In a week where we have seen publicity surrounding Japan and China’s adoption of inbound (in-advance-of-arrival) cargo manifest filing regulatory procedures, it is worth the pause to get a fuller understanding of the direction in which cargo manifest surveillance & regulation is heading. The jurisdiction that has sourced the funding and political inertia to lead such security related initiatives, describes their work here:
www.itds.gov/xp/itds/toolbox/background/
Scanning the details and noting the complexity of the US system may be sufficient for your purpose today. It may suffice here for us to note the 48 separate agencies involved, and the grand impression and carefully expressed hopes sold to the US Congress - but we will also provide the link to the latest report released this January:
www.itds.gov/linkhandler/itds/news/2013_itds_report.ctt/2013_itds_report.pdf
The US Congress may proudly declare that they are overseeing the implementation of the world's most interventionist export port controlled cargo manifest approval system. But what is really up for grabs here?

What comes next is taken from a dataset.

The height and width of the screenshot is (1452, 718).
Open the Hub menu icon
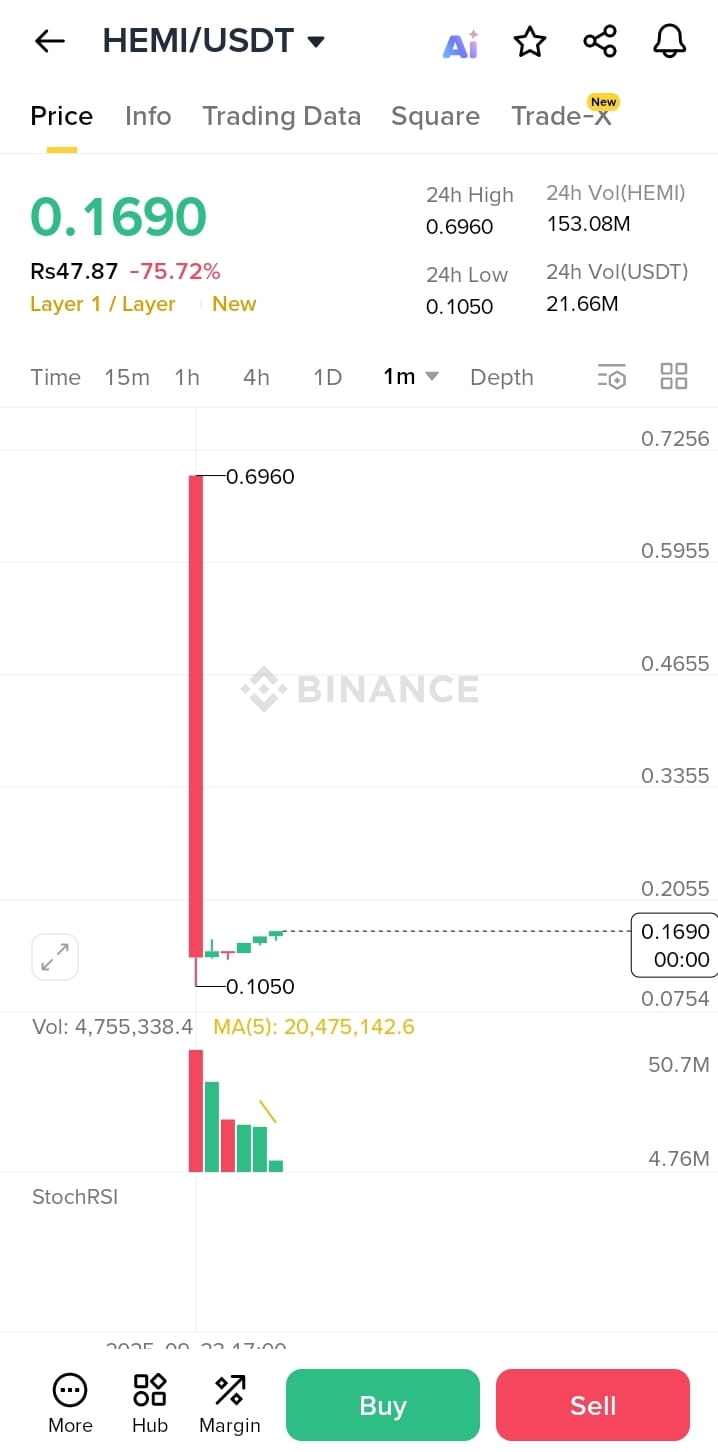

Well, there is the prospect of fluidity being promoted by some players in the transportation industry– if there is an agency red flag on a component subject to agency control – it should not, under an integrated system, make it to a cargo manifest, right? Well regulators and industry may say “perhaps”, or “well, sometimes” – and “we reserve the right to change our minds” – and perhaps they may change their minds for some, while recognising the “practicalities” of not decisively changing it for others…
Moreover the reality is that it is not unusual for merchandise to already be in motion and consolidating with other orders, or shipments, prior to a conceivable flag related process intervention – which in turn may have other consequences.
On the sunny side, however, we see before us the long desired (for some) prospect of a system of legislated export & import permission requirements finally coming into force at the time of cargo manifesting the exporting vessel from the port, airport, or land vehicle terminal.
Congress may believe they are getting something that may, on one day in the future prove to have prevented a brown bomb being loaded onto a ship sailing to a US port, and “domestic” minded international transport operators who believe that time lost (and the lack of certainty for planning purposes) arising at import ports is the overarching issue of merit,will best see their interests prioritised by means of the US government being more absolute and resolute, in the first instance, “over there”.
Of course, the supply chain process might be tracked all the way back to the material components incorporated prior to, or after, manufacture; and before packing and consolidating those packages for export. And such components or accessories could, perhaps, be absolutely material in an ultimate security & surveillance sense and less than well identified.
Ultimately, unless all componentry and materials are tracked from supply chain source by regulatory authorities, we will usually have relied upon general intelligence, the faithfulness of what is declared at shipment dispatch, and the faithfulness of the party that chooses and processes what is to be loaded or packed in the shipment.
We occasionally wonder how many that have either prodded or designed regulatory solutions for Congress might be saying “not my section” when it comes to the more meaningful matters related to trade compliance.
And, as for the impetus for the universal adoption by carriers and shippers of electronic commerce? Calling Congress is a complicated process.